Get AI summaries of any video or article — Sign up free
Python Pydantic Tutorial: Complete Data Validation Course (Used by FastAPI) thumbnail

Python Pydantic Tutorial: Complete Data Validation Course (Used by FastAPI)

Corey Schafer·
5 min read

Based on Corey Schafer's video on YouTube. If you like this content, support the original creators by watching, liking and subscribing to their content.

TL;DR

Pydantic replaces hand-written validation by using BaseModel classes with type hints that enforce expectations at runtime.

Briefing

Pydantic is positioned as a practical replacement for hand-written validation: define a model with Python type hints, and Pydantic enforces those expectations at runtime—collecting all validation errors in one pass instead of failing on the first problem.
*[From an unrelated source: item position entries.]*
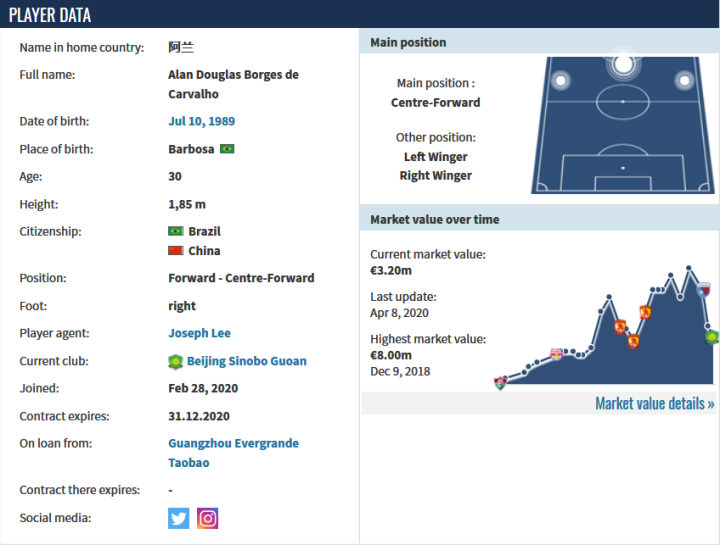The image size is (720, 545).
Task: Click the blue-maroon crest near the chart peak
Action: point(703,290)
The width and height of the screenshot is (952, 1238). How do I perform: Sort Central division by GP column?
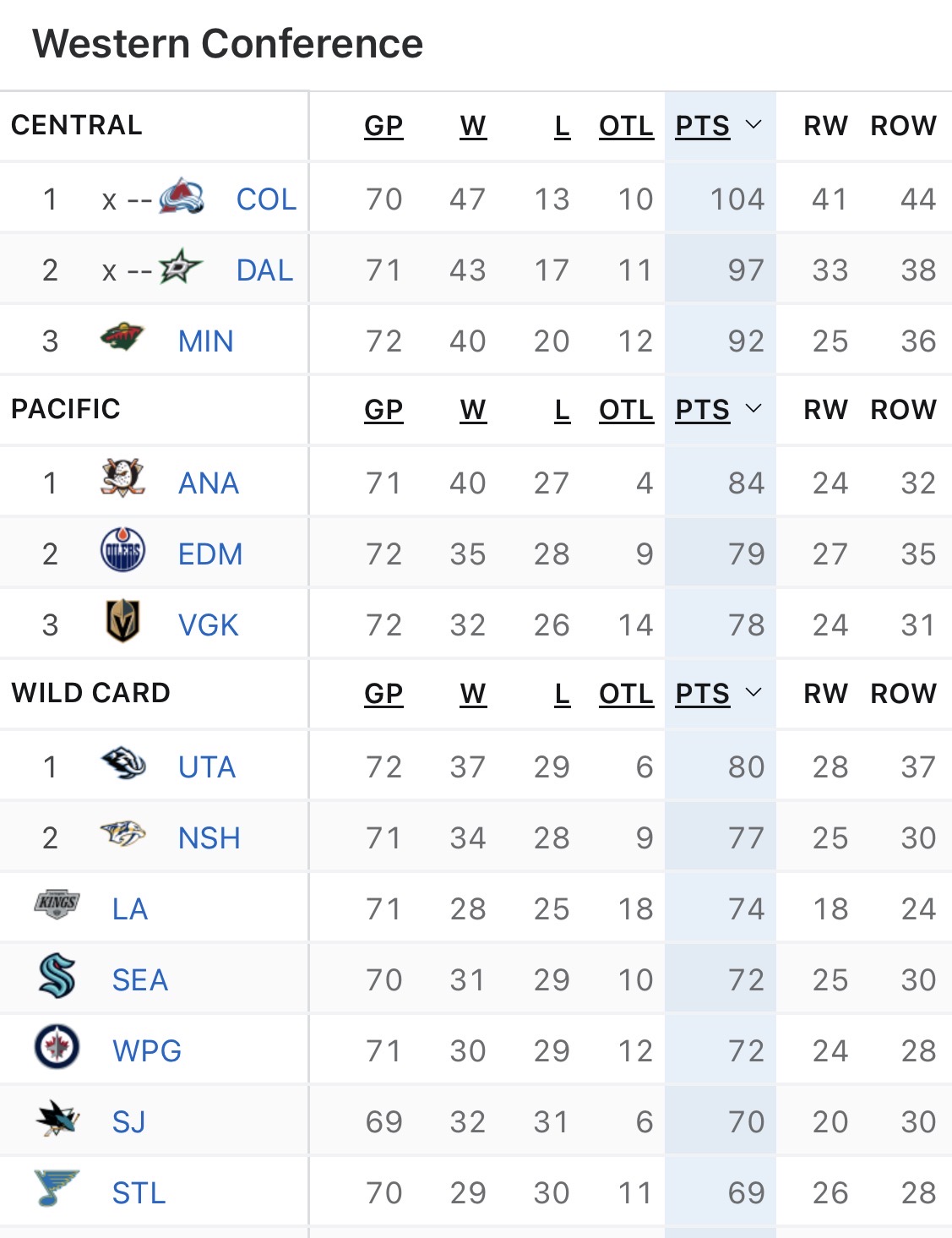pyautogui.click(x=384, y=126)
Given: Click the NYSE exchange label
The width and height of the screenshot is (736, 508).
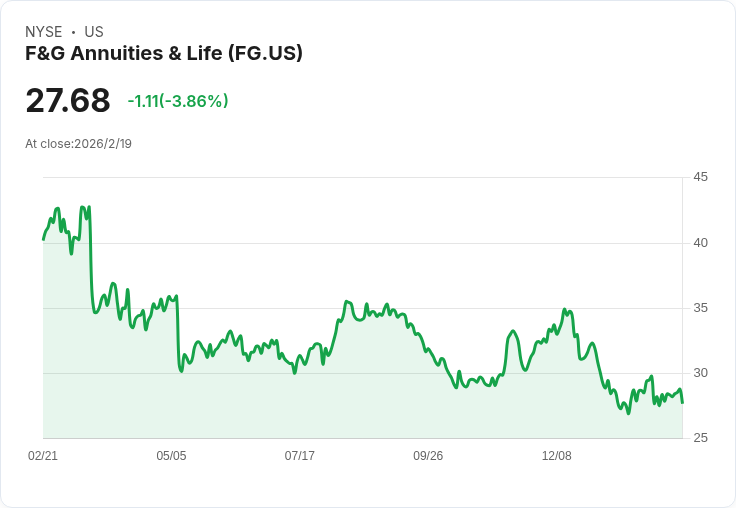Looking at the screenshot, I should point(44,32).
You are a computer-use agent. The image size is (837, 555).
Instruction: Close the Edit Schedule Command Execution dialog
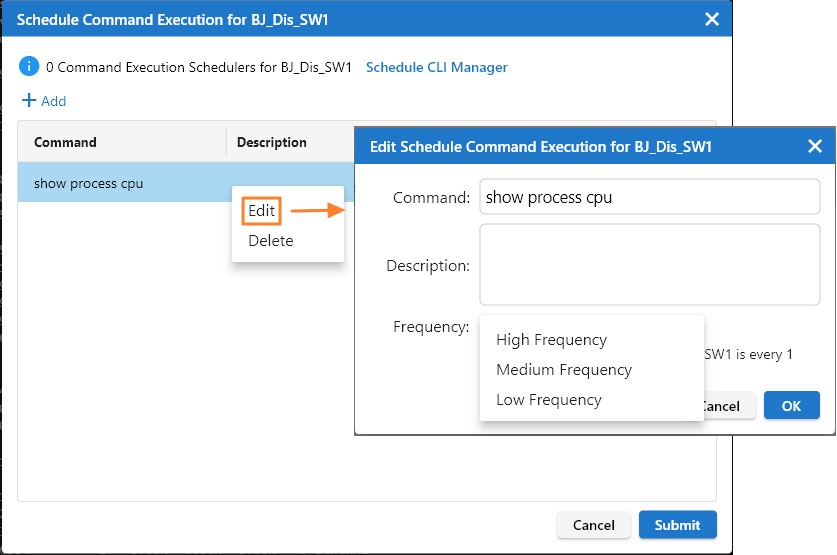click(x=814, y=147)
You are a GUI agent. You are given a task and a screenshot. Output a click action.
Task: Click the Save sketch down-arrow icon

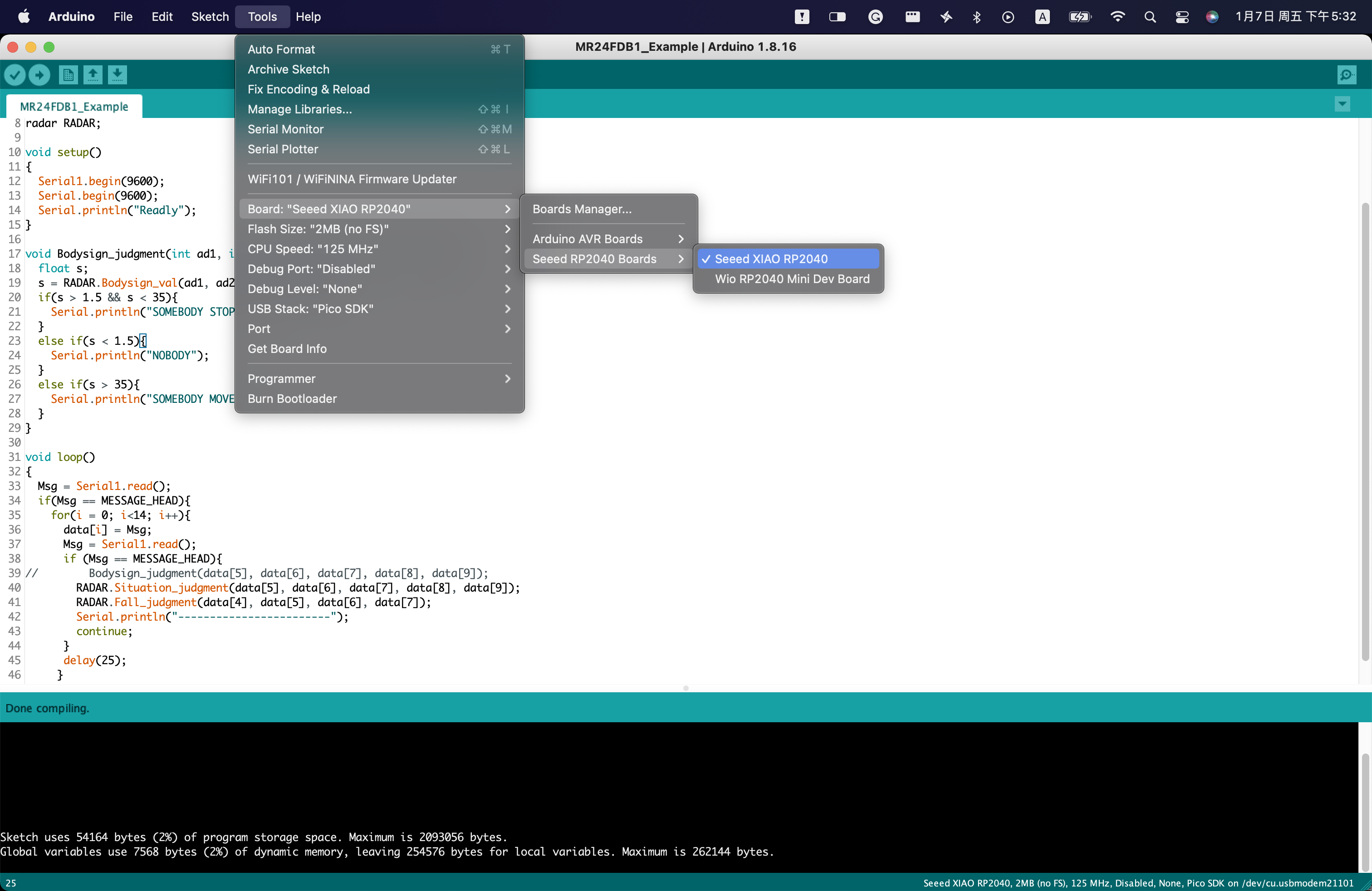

That shift matters for real applications because it improves user experience (multiple issues reported together), reduces brittle boilerplate, and scales to complex inputs like nested objects, lists, and datetimes.

The tutorial starts with a manual validation example for a “create user” function that checks types field-by-field. When invalid data arrives (e.g., email is None and age is a string), the manual approach reports only the first error encountered. After fixing that, the next run reveals the next issue—an inefficient loop for both developers and users. Pydantic’s BaseModel approach replaces that code with a class that declares fields using type annotations. When the same invalid input is provided, Pydantic returns multiple validation errors at once (e.g., email must be a valid string and age must be a valid integer), along with structured error details.

From there, the focus moves to getting started with Pydantic v2, including installation via pip or UV and a key compatibility warning: method names changed between v1 and v2 (for example, model_dump and model_dump_json replace older conversion helpers). The tutorial then builds a “User” model from scratch, demonstrating how required fields work (no defaults), how optional fields behave (defaults like empty strings or booleans), and how true optional values use Union syntax with None. It also shows core ergonomics: accessing fields via dot notation, converting models to dictionaries or JSON with model_dump and model_dump_json, and handling validation failures via ValidationError.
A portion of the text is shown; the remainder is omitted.